Sun billed EE 5 as the enterprise Java platform’s most significant update in six years. It includes major changes to the programming model, improved service-oriented architecture (SOA) support and simplified creation of Web applications.
Bola Rotibi, senior analyst for application lifecycle, at research firm Ovum in London, says the launch is significant because of improved Web services capabilities, enhancements to the JavaServer Faces framework and inclusion of Enterprise Java Beans 3.0, which Rotibi says “has been greatly simplified.”
Java works with Microsoft .Net
Also at JavaOne, Sun and Microsoft demonstrated improved interoperability between Java and Microsoft’s .Net development framework. Web services built with Java will now interoperate with those created using .Net, according to David Bryant, director of marketing for application platform products at Sun. He described this as a response to customers’ belief that they will need Web services to work across platforms.
The interoperability moves are the latest in a softening of the long-term rivalry between Sun and Microsoft, and Sun has also announced more Java components are being turned over to the open source community as part of Project Glassfish.
Rotibi forecasts more of this, but stops short of projecting a complete opening of the code. “I suspect we’ll go along this road for quite a while,” she says. “I don’t think they’re going to open-source the whole lot.”
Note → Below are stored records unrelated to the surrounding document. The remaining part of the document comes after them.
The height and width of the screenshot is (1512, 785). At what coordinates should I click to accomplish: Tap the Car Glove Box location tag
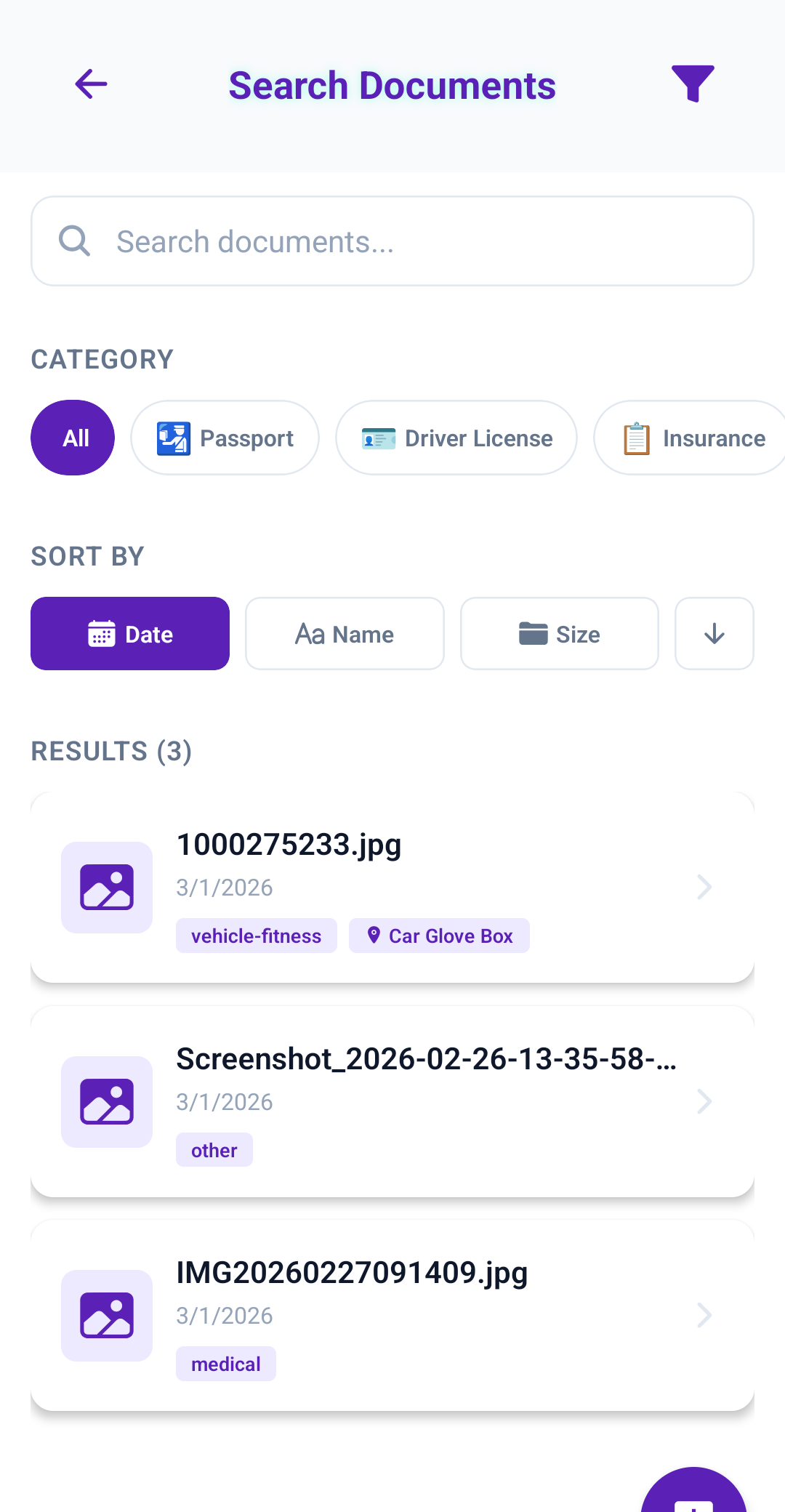439,936
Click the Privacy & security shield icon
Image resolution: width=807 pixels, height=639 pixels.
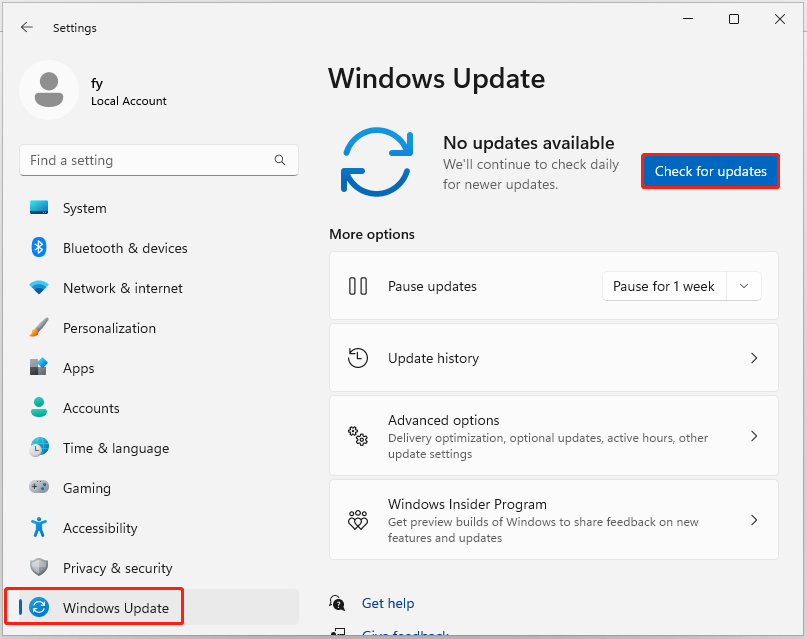(38, 568)
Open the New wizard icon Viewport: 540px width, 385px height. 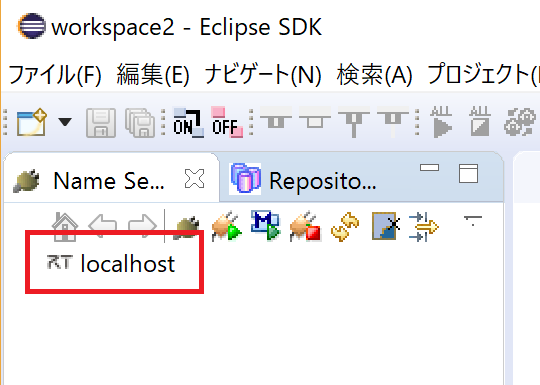[32, 123]
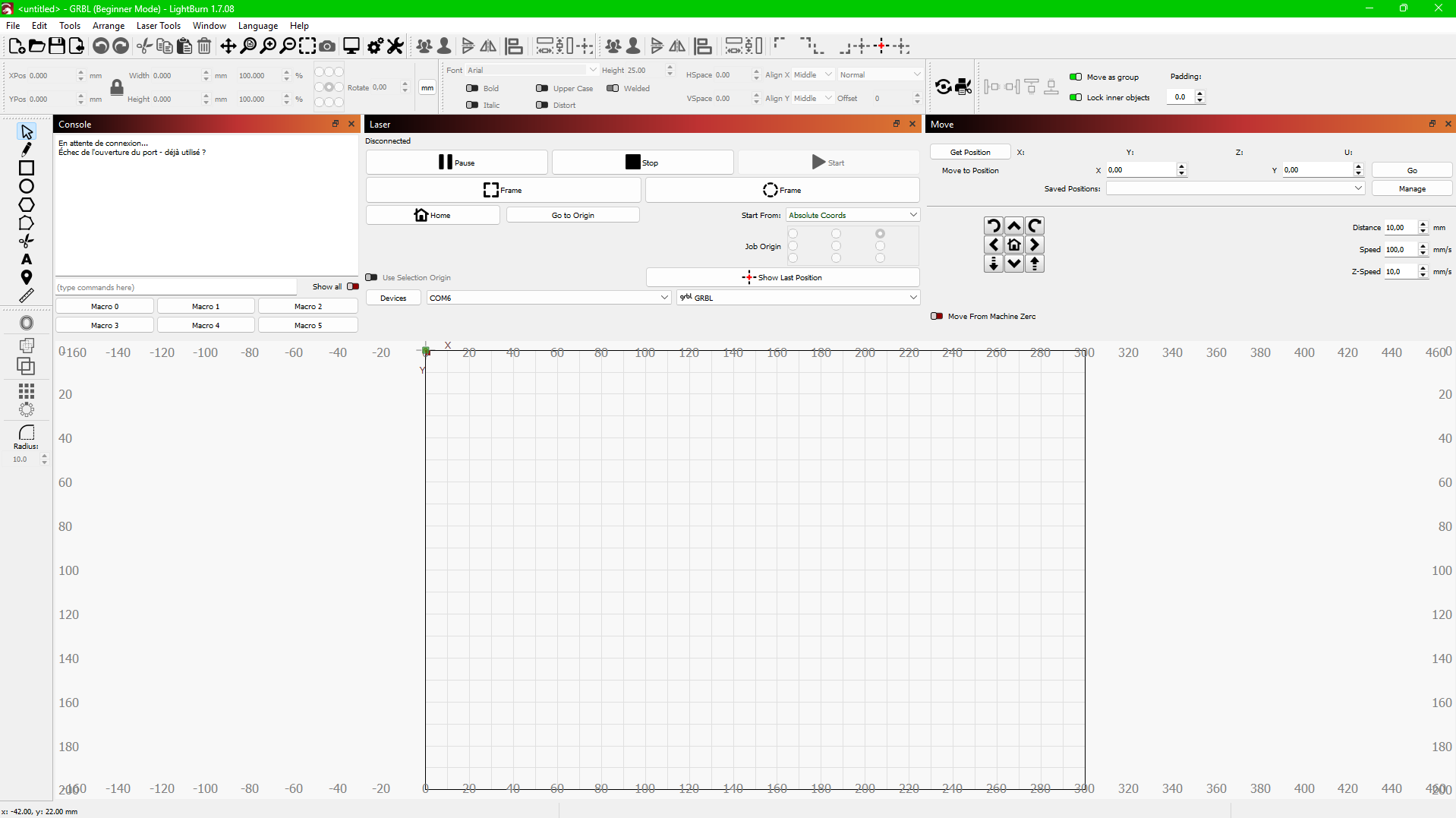
Task: Open the Saved Positions dropdown
Action: click(x=1234, y=189)
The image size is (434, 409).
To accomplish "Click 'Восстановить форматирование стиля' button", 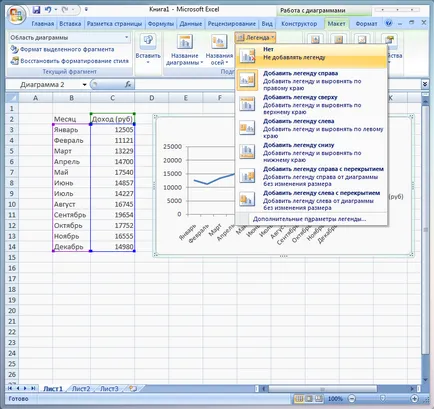I will coord(69,61).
Another feature of EE 5 is an updated version of Sun’s JavaServer Faces interface technology, which supports AJAX. AJAX — a set of development techniques for creating Web-based applications with the interactivity of desktop software — was “definitely a dominant if not the dominant theme at JavaOne,” Sun’s Bryant says.
TIBCO Software Inc. of Palo Alto, Calif., announced added support for third-party and open-source AJAX components in its TIBCO General Interface visual AJAX development environment.
Developers prefer java
“JRex is basically the ability to have an independent client and connect to any environment,” says Chris Heidelberger, Nexaweb’s chief executive.
Rotibi says AJAX will be a pivotal technology, but there is currently “a lot of hype” around it. Developers need to understand that AJAX is not the answer to every problem and that an improved interface is not the only factor in an application’s success, she says. Better tools AJAX development tools are also needed, she adds, and announcements at JavaOne were steps in the right direction.